Estate of Barbara Galli v. Commissioner, Nos. 7003-20 & 7005-20 (T.C. Mar. 5, 2025)

This case addressed the gift tax treatment of intrafamily loans.

The decedent loaned $2.3 million to her son at the applicable federal rate (AFR), with proper documentation and annual interest payments. Upon her death, the note remained outstanding and was included in her estate. The IRS challenged the arrangement, arguing it should be treated as a gift due to lack of commercial enforceability.

The Tax Court ruled for the taxpayer, finding the note met all requirements of a bona fide loan under section 7872, including proper interest, documentation and administration.
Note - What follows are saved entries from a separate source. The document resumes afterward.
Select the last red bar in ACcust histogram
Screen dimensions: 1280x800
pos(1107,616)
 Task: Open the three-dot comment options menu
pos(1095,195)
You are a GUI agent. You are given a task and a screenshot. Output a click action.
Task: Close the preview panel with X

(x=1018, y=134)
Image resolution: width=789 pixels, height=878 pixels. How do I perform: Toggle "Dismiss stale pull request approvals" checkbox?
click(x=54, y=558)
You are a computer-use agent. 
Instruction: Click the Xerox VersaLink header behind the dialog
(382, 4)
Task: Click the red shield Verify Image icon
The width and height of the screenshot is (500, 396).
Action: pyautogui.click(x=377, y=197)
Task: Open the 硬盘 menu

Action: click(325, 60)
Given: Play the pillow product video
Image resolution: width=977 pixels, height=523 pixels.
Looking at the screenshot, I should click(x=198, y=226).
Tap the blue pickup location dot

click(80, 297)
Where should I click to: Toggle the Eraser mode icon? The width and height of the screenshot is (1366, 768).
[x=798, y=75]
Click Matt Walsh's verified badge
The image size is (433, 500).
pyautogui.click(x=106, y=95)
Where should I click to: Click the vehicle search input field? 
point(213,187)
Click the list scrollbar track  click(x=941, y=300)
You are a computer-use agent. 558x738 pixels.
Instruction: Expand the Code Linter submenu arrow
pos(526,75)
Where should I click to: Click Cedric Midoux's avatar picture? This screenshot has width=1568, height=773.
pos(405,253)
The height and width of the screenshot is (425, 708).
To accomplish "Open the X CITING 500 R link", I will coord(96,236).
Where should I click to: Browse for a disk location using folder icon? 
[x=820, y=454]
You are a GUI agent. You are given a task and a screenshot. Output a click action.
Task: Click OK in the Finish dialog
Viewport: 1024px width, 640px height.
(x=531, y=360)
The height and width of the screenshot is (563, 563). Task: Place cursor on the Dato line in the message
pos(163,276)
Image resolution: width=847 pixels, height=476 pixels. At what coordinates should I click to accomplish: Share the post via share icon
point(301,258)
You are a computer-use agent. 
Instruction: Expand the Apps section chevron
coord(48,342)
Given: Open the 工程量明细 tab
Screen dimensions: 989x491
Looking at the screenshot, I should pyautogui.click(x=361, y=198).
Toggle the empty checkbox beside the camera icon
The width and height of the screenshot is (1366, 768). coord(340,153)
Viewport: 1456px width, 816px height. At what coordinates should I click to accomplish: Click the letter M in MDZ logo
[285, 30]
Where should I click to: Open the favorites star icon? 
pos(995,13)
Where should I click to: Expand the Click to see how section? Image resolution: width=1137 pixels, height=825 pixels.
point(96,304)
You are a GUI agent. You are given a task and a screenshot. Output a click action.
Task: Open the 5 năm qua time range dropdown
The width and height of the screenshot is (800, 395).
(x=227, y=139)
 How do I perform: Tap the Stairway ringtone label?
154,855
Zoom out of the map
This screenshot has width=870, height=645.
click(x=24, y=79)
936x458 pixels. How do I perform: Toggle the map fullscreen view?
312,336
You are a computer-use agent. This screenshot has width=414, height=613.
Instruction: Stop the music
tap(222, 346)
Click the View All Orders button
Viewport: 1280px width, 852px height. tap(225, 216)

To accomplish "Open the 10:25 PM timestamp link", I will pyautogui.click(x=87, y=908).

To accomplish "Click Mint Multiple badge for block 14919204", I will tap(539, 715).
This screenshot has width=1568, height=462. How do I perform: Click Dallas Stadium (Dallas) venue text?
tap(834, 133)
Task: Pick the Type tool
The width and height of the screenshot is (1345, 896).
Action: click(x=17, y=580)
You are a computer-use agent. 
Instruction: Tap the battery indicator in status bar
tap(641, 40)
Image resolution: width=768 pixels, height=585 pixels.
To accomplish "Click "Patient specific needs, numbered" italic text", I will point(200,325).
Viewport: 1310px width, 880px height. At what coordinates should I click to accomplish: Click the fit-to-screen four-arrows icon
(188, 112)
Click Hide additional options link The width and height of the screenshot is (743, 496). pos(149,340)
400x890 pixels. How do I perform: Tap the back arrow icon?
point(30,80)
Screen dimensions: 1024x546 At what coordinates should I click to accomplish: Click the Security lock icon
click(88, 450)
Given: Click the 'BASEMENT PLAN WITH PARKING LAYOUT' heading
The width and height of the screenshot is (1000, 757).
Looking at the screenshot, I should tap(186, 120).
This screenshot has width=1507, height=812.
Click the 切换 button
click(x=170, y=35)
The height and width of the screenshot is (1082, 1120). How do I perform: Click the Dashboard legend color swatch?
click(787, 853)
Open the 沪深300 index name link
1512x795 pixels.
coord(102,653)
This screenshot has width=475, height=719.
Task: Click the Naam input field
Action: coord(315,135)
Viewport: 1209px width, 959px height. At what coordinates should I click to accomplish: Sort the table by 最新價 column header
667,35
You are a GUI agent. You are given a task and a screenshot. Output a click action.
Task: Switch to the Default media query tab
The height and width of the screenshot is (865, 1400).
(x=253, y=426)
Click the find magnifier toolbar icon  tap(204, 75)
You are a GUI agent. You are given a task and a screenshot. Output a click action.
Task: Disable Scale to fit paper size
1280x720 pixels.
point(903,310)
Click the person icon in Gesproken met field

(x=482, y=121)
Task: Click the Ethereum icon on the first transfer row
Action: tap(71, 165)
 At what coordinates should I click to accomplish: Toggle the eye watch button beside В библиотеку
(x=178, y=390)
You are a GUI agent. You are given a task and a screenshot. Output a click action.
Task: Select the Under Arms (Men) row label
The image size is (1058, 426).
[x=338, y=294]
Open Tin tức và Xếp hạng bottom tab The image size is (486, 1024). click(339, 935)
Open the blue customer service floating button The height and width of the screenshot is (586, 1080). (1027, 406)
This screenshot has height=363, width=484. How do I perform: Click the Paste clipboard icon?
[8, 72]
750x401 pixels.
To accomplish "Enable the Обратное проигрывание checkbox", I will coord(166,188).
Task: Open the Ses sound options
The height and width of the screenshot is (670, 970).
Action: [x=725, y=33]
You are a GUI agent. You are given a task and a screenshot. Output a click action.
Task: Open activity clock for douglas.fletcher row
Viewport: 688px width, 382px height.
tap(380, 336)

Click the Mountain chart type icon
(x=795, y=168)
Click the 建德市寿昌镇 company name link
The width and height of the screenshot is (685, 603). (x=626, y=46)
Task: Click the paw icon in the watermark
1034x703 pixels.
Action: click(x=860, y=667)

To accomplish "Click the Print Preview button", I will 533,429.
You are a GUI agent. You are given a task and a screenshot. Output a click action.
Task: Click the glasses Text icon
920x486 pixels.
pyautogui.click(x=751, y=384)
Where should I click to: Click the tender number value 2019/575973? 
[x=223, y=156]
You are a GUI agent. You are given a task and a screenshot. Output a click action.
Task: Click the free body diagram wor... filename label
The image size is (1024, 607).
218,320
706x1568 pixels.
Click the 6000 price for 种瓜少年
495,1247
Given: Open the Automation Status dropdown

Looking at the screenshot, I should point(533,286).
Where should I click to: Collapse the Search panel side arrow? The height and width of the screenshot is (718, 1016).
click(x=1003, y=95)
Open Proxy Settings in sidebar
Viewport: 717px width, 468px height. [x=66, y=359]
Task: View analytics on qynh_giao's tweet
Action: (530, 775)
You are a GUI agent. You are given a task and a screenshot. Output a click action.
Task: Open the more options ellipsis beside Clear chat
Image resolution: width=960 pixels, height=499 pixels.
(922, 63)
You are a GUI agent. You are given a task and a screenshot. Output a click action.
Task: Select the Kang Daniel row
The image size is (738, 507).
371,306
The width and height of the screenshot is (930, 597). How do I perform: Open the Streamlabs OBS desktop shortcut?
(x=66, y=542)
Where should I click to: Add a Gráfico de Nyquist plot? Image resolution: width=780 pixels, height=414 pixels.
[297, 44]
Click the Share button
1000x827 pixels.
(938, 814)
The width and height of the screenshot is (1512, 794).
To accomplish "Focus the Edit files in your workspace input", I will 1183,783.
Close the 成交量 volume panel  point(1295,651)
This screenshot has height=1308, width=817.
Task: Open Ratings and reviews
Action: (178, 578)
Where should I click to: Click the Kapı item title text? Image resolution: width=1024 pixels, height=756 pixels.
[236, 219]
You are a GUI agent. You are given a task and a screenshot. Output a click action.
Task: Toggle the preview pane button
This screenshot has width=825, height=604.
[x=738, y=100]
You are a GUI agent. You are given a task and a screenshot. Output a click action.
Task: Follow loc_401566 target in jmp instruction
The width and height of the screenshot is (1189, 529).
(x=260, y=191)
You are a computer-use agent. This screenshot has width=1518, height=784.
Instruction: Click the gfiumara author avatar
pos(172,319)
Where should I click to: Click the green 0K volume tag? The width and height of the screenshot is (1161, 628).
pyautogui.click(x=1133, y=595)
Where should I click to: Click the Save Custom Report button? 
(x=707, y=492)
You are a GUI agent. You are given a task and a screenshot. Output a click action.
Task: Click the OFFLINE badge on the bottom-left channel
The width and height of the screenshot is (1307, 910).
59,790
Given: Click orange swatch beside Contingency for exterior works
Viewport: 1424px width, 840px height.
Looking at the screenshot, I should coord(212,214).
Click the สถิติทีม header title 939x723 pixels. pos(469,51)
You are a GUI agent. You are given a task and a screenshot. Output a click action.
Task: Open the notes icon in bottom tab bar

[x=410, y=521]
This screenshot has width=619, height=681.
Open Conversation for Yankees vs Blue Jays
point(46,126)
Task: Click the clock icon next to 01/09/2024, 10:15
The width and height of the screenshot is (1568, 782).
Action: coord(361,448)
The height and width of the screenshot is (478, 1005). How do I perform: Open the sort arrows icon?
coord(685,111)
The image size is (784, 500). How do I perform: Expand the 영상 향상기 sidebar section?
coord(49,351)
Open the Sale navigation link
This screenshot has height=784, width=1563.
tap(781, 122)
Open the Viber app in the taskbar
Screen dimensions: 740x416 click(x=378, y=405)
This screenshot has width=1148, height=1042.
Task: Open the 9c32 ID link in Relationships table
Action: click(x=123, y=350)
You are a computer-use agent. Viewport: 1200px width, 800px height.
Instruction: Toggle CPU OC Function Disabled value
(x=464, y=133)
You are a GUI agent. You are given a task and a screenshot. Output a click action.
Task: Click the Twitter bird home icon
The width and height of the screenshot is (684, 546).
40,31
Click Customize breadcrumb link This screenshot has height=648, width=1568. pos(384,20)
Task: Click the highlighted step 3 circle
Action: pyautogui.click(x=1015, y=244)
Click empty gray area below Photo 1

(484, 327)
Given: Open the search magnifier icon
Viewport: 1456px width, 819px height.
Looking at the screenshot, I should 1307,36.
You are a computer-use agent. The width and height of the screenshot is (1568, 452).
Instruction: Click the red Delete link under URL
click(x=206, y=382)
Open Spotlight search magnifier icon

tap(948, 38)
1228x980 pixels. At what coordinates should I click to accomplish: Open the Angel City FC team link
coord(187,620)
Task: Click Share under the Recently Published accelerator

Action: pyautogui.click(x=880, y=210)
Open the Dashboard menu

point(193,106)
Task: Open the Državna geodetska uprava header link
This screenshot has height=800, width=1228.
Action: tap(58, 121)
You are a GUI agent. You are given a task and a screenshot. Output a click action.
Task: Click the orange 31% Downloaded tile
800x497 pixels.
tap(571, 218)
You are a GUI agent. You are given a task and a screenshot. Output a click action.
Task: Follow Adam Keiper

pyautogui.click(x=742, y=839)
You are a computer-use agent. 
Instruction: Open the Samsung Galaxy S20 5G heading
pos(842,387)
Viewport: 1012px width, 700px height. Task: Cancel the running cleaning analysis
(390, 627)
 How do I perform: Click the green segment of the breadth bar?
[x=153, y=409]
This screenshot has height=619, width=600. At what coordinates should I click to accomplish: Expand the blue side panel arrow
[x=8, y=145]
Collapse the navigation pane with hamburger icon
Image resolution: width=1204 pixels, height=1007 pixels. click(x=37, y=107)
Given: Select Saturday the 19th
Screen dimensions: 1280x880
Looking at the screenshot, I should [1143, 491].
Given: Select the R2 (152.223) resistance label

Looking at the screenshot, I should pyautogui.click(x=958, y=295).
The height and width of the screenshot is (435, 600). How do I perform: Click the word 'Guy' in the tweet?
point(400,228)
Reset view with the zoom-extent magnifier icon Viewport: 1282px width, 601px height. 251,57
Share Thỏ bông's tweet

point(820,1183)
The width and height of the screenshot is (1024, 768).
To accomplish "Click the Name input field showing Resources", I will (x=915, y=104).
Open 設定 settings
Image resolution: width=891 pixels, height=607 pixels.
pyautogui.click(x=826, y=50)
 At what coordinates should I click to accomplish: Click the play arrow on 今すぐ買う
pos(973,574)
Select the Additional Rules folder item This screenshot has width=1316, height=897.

No gift arose, and no revaluation was required.

Planning Note: The case underscores the importance of adhering to and respecting formalities in intrafamily lending to avoid unintended gift tax consequences.

Estate of Rowland v. Commissioner, T.C. Memo. 2025-76 (July 15, 2025)

This case involved the denial of a portability election for failure to file a timely and complete estate tax return.

The decedent’s estate filed Form 706 late and without sufficient asset detail, seeking to transfer the deceased spouse’s unused exclusion (DSUE) to the surviving spouse. The IRS disallowed the election, and the Tax Court upheld the denial, finding the return was both untimely and incomplete. The court rejected arguments for substantial compliance and equitable estoppel, reaffirming that strict adherence to procedural and reporting requirements is essential for a valid portability election under Rev. Proc. 2017-34 and Treasury Regulations section 20.2010-2.

Planning Note: This decision highlights the need for careful compliance with all filing deadlines and information requirements when electing portability.

Practice Pointers:

  • QTIP Elections: Always make an explicit QTIP election on the estate tax return for any terminable interest intended to qualify for the marital deduction.
  • GRATs and Substitution Powers: Exercise caution with non-cash annuity payments and asset substitutions in GRATs until further guidance emerges from pending litigation.
  • Valuation: Use robust, well-documented, and industry-supported valuation methods for closely held business interests and charitable contributions.
  • Asset Protection: Properly structured and administered DAPTs can provide strong protection, but timing and compliance with state law are critical.
  • Intrafamily Loans: Document and administer loans as bona fide transactions to avoid recharacterization as gifts.
  • Portability: Ensure estate tax returns are timely and complete, with detailed asset reporting, to preserve portability elections.